## What to work on
Render each line of the listing below as one string in a JSON list, leaving out blank lines.
++++ Data excerpts
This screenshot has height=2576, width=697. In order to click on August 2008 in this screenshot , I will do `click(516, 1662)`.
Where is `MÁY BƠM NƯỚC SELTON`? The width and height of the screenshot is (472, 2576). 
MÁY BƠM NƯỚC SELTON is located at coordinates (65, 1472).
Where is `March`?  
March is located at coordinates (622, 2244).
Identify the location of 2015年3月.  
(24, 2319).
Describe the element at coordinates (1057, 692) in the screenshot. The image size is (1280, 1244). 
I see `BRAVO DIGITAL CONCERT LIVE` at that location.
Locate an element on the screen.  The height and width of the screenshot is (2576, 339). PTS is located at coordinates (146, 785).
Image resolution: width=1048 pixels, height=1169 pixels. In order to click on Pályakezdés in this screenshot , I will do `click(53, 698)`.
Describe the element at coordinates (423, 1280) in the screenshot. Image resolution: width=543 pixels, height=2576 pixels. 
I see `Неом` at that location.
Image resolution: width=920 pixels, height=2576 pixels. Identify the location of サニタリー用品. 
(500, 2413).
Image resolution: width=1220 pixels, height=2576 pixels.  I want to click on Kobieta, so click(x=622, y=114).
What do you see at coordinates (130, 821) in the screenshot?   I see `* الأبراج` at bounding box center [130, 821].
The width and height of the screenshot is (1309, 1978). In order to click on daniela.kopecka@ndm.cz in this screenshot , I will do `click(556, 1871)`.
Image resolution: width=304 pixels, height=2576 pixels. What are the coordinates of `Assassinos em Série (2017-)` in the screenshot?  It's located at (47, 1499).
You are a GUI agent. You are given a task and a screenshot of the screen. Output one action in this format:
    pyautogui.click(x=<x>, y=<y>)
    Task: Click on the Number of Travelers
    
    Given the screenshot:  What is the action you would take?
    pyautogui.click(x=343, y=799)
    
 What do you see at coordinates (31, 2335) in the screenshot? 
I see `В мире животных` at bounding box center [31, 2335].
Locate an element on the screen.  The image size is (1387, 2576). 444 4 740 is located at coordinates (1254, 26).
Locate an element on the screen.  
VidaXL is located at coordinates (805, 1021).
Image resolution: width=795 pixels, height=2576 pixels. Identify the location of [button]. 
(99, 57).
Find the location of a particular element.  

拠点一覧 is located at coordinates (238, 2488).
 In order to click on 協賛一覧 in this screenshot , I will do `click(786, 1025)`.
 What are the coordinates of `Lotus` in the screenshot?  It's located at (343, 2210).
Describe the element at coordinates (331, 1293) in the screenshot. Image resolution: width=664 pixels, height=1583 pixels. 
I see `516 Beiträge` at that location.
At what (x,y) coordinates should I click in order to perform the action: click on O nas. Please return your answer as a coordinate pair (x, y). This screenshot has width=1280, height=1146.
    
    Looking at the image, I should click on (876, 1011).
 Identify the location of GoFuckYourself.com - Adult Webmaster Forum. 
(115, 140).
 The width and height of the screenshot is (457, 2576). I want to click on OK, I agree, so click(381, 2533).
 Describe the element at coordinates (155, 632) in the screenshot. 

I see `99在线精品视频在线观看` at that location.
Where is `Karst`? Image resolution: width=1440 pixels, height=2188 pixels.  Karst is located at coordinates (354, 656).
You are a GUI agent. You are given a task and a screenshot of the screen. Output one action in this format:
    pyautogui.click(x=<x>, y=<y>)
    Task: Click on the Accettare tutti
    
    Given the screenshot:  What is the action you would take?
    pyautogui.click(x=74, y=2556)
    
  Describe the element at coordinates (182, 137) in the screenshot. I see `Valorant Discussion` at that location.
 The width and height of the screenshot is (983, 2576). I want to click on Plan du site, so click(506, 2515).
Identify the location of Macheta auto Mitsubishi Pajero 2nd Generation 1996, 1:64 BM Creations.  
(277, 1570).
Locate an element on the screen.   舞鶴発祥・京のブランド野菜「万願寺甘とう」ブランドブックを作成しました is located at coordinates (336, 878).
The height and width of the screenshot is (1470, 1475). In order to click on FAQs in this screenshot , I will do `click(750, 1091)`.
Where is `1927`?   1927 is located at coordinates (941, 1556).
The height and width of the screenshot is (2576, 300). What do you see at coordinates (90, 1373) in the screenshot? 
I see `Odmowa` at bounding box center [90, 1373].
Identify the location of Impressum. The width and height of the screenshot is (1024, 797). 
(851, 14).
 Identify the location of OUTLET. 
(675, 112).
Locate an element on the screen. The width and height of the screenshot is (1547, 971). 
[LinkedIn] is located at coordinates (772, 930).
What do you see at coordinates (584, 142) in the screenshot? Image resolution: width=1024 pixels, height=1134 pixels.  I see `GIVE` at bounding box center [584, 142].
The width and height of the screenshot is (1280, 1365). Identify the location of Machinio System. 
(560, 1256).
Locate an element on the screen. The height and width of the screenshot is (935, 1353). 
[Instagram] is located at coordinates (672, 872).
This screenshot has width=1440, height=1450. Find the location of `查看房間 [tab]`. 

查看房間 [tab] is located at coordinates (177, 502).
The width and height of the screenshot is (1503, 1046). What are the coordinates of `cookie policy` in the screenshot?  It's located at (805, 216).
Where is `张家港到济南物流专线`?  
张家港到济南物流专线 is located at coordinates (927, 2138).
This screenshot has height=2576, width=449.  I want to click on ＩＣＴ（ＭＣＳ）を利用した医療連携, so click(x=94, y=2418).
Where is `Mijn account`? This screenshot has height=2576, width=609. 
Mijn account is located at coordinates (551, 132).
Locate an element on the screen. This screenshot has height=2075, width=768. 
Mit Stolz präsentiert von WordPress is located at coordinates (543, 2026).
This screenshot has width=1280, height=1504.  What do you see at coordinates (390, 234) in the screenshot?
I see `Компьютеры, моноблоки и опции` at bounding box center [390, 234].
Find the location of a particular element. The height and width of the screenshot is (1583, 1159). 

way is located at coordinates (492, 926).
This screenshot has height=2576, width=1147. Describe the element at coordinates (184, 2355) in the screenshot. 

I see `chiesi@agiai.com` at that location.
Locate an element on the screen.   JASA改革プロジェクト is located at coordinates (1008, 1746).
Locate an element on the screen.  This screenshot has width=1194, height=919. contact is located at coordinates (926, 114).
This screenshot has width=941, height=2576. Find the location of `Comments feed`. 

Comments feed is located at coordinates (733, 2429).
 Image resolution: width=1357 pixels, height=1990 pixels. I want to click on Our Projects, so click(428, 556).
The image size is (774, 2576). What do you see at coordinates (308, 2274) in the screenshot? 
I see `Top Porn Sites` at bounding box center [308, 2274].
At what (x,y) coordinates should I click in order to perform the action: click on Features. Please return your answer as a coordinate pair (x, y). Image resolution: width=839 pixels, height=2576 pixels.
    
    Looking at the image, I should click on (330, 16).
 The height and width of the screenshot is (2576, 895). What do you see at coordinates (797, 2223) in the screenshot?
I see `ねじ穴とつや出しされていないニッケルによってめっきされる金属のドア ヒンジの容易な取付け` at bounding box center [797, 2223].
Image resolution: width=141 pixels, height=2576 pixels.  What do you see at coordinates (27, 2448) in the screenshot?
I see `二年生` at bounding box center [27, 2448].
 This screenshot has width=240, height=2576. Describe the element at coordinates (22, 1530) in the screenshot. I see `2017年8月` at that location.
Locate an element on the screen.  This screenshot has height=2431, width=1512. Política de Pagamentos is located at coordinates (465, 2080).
++++++++
## Solution to the problem
[
  "This screenshot has height=2576, width=697. In order to click on August 2008 in this screenshot , I will do `click(516, 1662)`.",
  "Where is `MÁY BƠM NƯỚC SELTON`? The width and height of the screenshot is (472, 2576). ",
  "MÁY BƠM NƯỚC SELTON is located at coordinates (65, 1472).",
  "Where is `March`?  ",
  "March is located at coordinates (622, 2244).",
  "Identify the location of 2015年3月.  ",
  "(24, 2319).",
  "Describe the element at coordinates (1057, 692) in the screenshot. The image size is (1280, 1244). ",
  "I see `BRAVO DIGITAL CONCERT LIVE` at that location.",
  "Locate an element on the screen.  The height and width of the screenshot is (2576, 339). PTS is located at coordinates (146, 785).",
  "Image resolution: width=1048 pixels, height=1169 pixels. In order to click on Pályakezdés in this screenshot , I will do `click(53, 698)`.",
  "Describe the element at coordinates (423, 1280) in the screenshot. Image resolution: width=543 pixels, height=2576 pixels. ",
  "I see `Неом` at that location.",
  "Image resolution: width=920 pixels, height=2576 pixels. Identify the location of サニタリー用品. ",
  "(500, 2413).",
  "Image resolution: width=1220 pixels, height=2576 pixels.  I want to click on Kobieta, so click(x=622, y=114).",
  "What do you see at coordinates (130, 821) in the screenshot?   I see `* الأبراج` at bounding box center [130, 821].",
  "The width and height of the screenshot is (1309, 1978). In order to click on daniela.kopecka@ndm.cz in this screenshot , I will do `click(556, 1871)`.",
  "Image resolution: width=304 pixels, height=2576 pixels. What are the coordinates of `Assassinos em Série (2017-)` in the screenshot?  It's located at (47, 1499).",
  "You are a GUI agent. You are given a task and a screenshot of the screen. Output one action in this format:",
  "    pyautogui.click(x=<x>, y=<y>)",
  "    Task: Click on the Number of Travelers",
  "    Given the screenshot:  What is the action you would take?",
  "    pyautogui.click(x=343, y=799)",
  " What do you see at coordinates (31, 2335) in the screenshot? ",
  "I see `В мире животных` at bounding box center [31, 2335].",
  "Locate an element on the screen.  The image size is (1387, 2576). 444 4 740 is located at coordinates (1254, 26).",
  "Locate an element on the screen.  ",
  "VidaXL is located at coordinates (805, 1021).",
  "Image resolution: width=795 pixels, height=2576 pixels. Identify the location of [button]. ",
  "(99, 57).",
  "Find the location of a particular element.  ",
  "拠点一覧 is located at coordinates (238, 2488).",
  " In order to click on 協賛一覧 in this screenshot , I will do `click(786, 1025)`.",
  " What are the coordinates of `Lotus` in the screenshot?  It's located at (343, 2210).",
  "Describe the element at coordinates (331, 1293) in the screenshot. Image resolution: width=664 pixels, height=1583 pixels. ",
  "I see `516 Beiträge` at that location.",
  "At what (x,y) coordinates should I click in order to perform the action: click on O nas. Please return your answer as a coordinate pair (x, y). This screenshot has width=1280, height=1146.",
  "    Looking at the image, I should click on (876, 1011).",
  " Identify the location of GoFuckYourself.com - Adult Webmaster Forum. ",
  "(115, 140).",
  " The width and height of the screenshot is (457, 2576). I want to click on OK, I agree, so click(381, 2533).",
  " Describe the element at coordinates (155, 632) in the screenshot. ",
  "I see `99在线精品视频在线观看` at that location.",
  "Where is `Karst`? Image resolution: width=1440 pixels, height=2188 pixels.  Karst is located at coordinates (354, 656).",
  "You are a GUI agent. You are given a task and a screenshot of the screen. Output one action in this format:",
  "    pyautogui.click(x=<x>, y=<y>)",
  "    Task: Click on the Accettare tutti",
  "    Given the screenshot:  What is the action you would take?",
  "    pyautogui.click(x=74, y=2556)",
  "  Describe the element at coordinates (182, 137) in the screenshot. I see `Valorant Discussion` at that location.",
  " The width and height of the screenshot is (983, 2576). I want to click on Plan du site, so click(506, 2515).",
  "Identify the location of Macheta auto Mitsubishi Pajero 2nd Generation 1996, 1:64 BM Creations.  ",
  "(277, 1570).",
  "Locate an element on the screen.   舞鶴発祥・京のブランド野菜「万願寺甘とう」ブランドブックを作成しました is located at coordinates (336, 878).",
  "The height and width of the screenshot is (1470, 1475). In order to click on FAQs in this screenshot , I will do `click(750, 1091)`.",
  "Where is `1927`?   1927 is located at coordinates (941, 1556).",
  "The height and width of the screenshot is (2576, 300). What do you see at coordinates (90, 1373) in the screenshot? ",
  "I see `Odmowa` at bounding box center [90, 1373].",
  "Identify the location of Impressum. The width and height of the screenshot is (1024, 797). ",
  "(851, 14).",
  " Identify the location of OUTLET. ",
  "(675, 112).",
  "Locate an element on the screen. The width and height of the screenshot is (1547, 971). ",
  "[LinkedIn] is located at coordinates (772, 930).",
  "What do you see at coordinates (584, 142) in the screenshot? Image resolution: width=1024 pixels, height=1134 pixels.  I see `GIVE` at bounding box center [584, 142].",
  "The width and height of the screenshot is (1280, 1365). Identify the location of Machinio System. ",
  "(560, 1256).",
  "Locate an element on the screen. The height and width of the screenshot is (935, 1353). ",
  "[Instagram] is located at coordinates (672, 872).",
  "This screenshot has width=1440, height=1450. Find the location of `查看房間 [tab]`. ",
  "查看房間 [tab] is located at coordinates (177, 502).",
  "The width and height of the screenshot is (1503, 1046). What are the coordinates of `cookie policy` in the screenshot?  It's located at (805, 216).",
  "Where is `张家港到济南物流专线`?  ",
  "张家港到济南物流专线 is located at coordinates (927, 2138).",
  "This screenshot has height=2576, width=449.  I want to click on ＩＣＴ（ＭＣＳ）を利用した医療連携, so click(x=94, y=2418).",
  "Where is `Mijn account`? This screenshot has height=2576, width=609. ",
  "Mijn account is located at coordinates (551, 132).",
  "Locate an element on the screen. This screenshot has height=2075, width=768. ",
  "Mit Stolz präsentiert von WordPress is located at coordinates (543, 2026).",
  "This screenshot has width=1280, height=1504.  What do you see at coordinates (390, 234) in the screenshot?",
  "I see `Компьютеры, моноблоки и опции` at bounding box center [390, 234].",
  "Find the location of a particular element. The height and width of the screenshot is (1583, 1159). ",
  "way is located at coordinates (492, 926).",
  "This screenshot has height=2576, width=1147. Describe the element at coordinates (184, 2355) in the screenshot. ",
  "I see `chiesi@agiai.com` at that location.",
  "Locate an element on the screen.   JASA改革プロジェクト is located at coordinates (1008, 1746).",
  "Locate an element on the screen.  This screenshot has width=1194, height=919. contact is located at coordinates (926, 114).",
  "This screenshot has width=941, height=2576. Find the location of `Comments feed`. ",
  "Comments feed is located at coordinates (733, 2429).",
  " Image resolution: width=1357 pixels, height=1990 pixels. I want to click on Our Projects, so click(428, 556).",
  "The image size is (774, 2576). What do you see at coordinates (308, 2274) in the screenshot? ",
  "I see `Top Porn Sites` at bounding box center [308, 2274].",
  "At what (x,y) coordinates should I click in order to perform the action: click on Features. Please return your answer as a coordinate pair (x, y). Image resolution: width=839 pixels, height=2576 pixels.",
  "    Looking at the image, I should click on (330, 16).",
  " The height and width of the screenshot is (2576, 895). What do you see at coordinates (797, 2223) in the screenshot?",
  "I see `ねじ穴とつや出しされていないニッケルによってめっきされる金属のドア ヒンジの容易な取付け` at bounding box center [797, 2223].",
  "Image resolution: width=141 pixels, height=2576 pixels.  What do you see at coordinates (27, 2448) in the screenshot?",
  "I see `二年生` at bounding box center [27, 2448].",
  " This screenshot has width=240, height=2576. Describe the element at coordinates (22, 1530) in the screenshot. I see `2017年8月` at that location.",
  "Locate an element on the screen.  This screenshot has height=2431, width=1512. Política de Pagamentos is located at coordinates (465, 2080)."
]